- **Document segment**
────────────────

Thus, we should not expect to see a single determined
market rate of interest but, rather, a variety of interest rates that
depend on the specific circumstances and, in particular, on the risks
associated with various loans. This description of capital markets,
however, suggests that high-risk loan candidates like a Commare N'Ciuzza
or Rocco would be able to obtain legal loans in the free market if they
were willing to pay the market-determined price. What, then, explains
the existence of illegal loan operations?
By and large, the Big Jakes of this world are created
as a result of governmental policies that take the form of usury laws
(ceilings on the maximum interest rate that can be legally charged).
Such laws serve to cut off the supply of loanable funds to high risk
borrowers by making it legally impossible to compensate lenders for the
added risks they assume when granting such loans.
Contempt for lenders in general and in particular for
lenders-of-last-resort has a long historical tradition. This is
evidenced by the fact that usury laws have been enacted throughout most
of recorded history. The rationale for such laws can be found in many
scholarly works, including the writings of Aristotle and Thomas Aquinas
and the Bible.

────────────────

- **Stored rows**

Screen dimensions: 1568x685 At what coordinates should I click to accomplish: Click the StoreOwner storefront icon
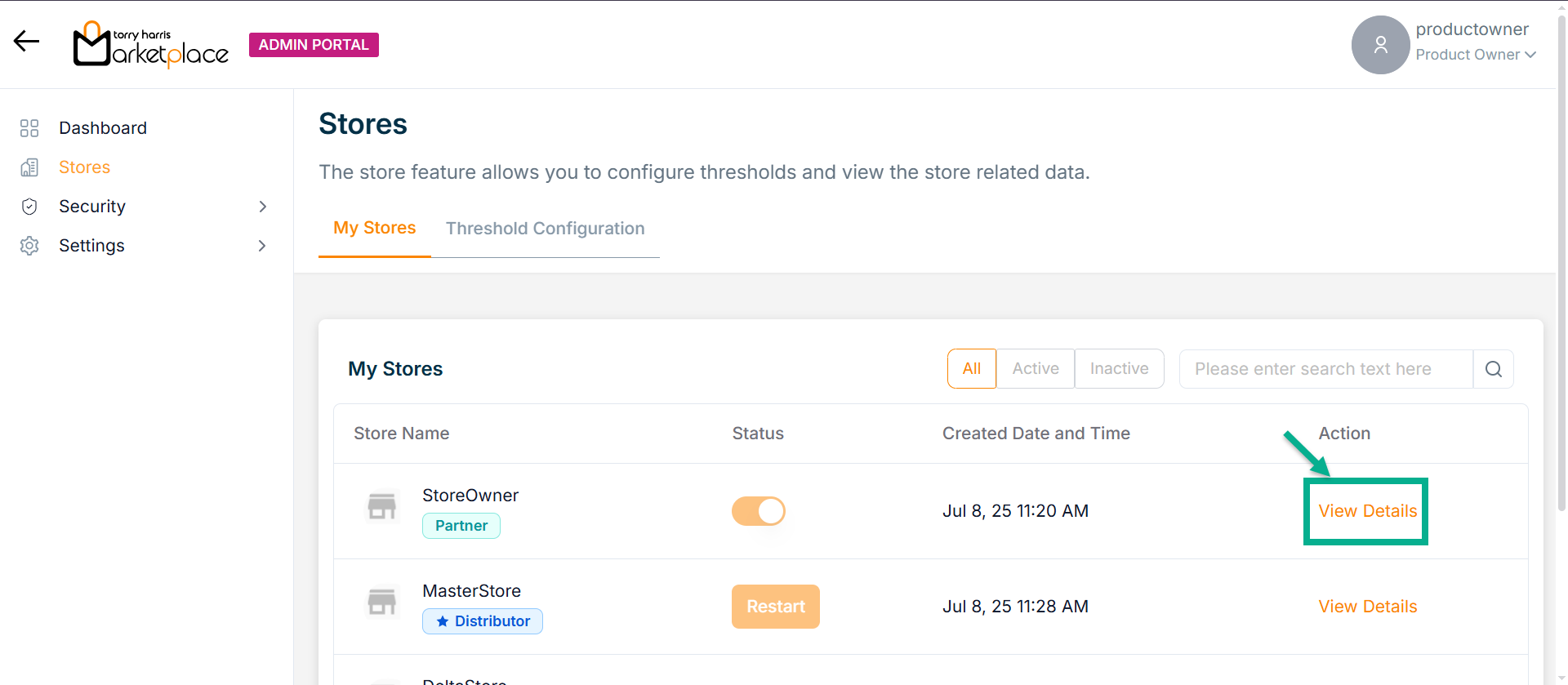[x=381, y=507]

────────────────

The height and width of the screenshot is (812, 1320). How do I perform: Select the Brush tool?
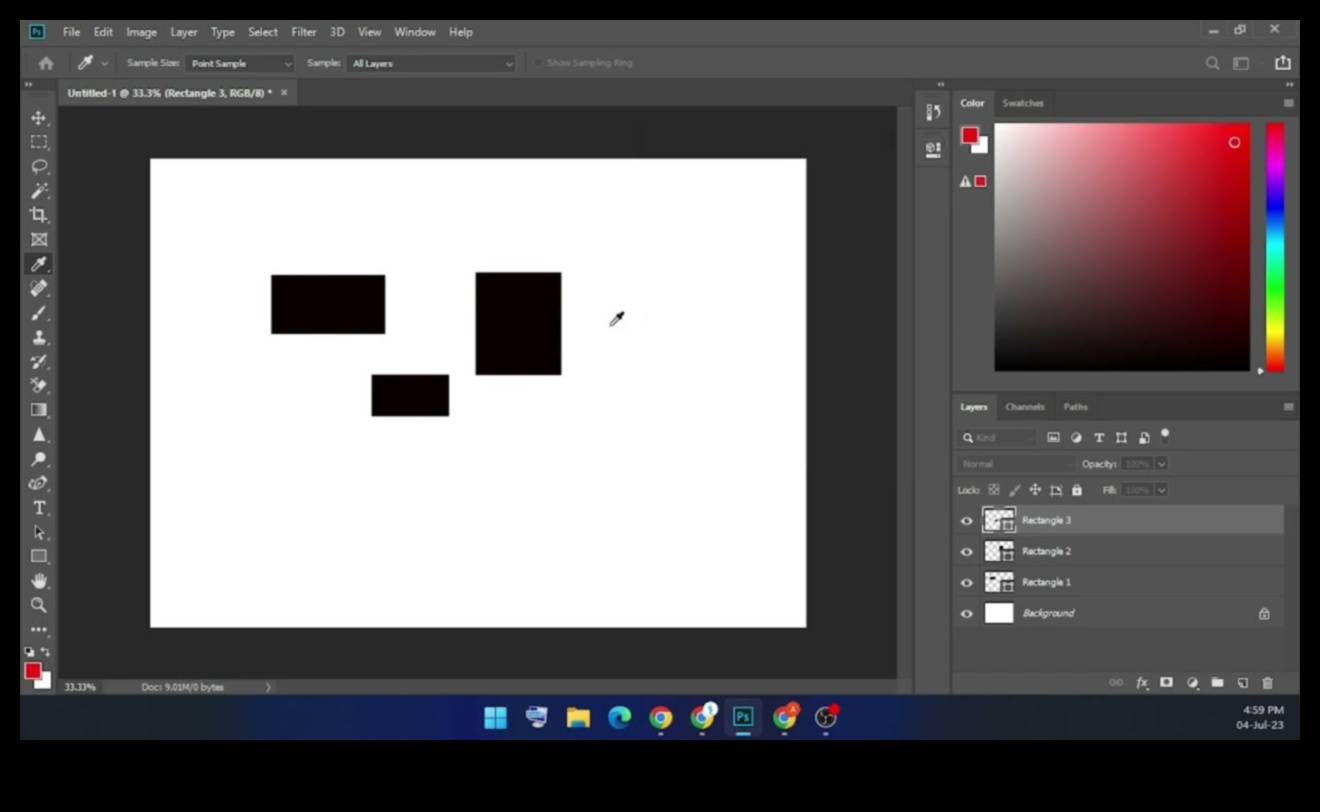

────────────────

- **Exercise instructions**
1. Say whether each statement agrees with the passage on usury laws. Answer yes or no and quote the deciding words of the passage. (a) Usury laws set ceilings on the interest rate that can be legally charged. (b) Usury laws first appeared only in recent times. (c) A single determined market rate of interest should be expected.
2. Reproduce the part of the passage on usury laws that opens with the words containing "Such laws serve" and closes with "granting such loans.".

- **Outputs**
1.
(a) Yes: "ceilings on the maximum interest rate that can be legally charged"
(b) No: "usury laws have been enacted throughout most of recorded history"
(c) No: "we should not expect to see a single determined market rate of interest"

2.
Such laws serve to cut off the supply of loanable funds to high risk
borrowers by making it legally impossible to compensate lenders for the
added risks they assume when granting such loans.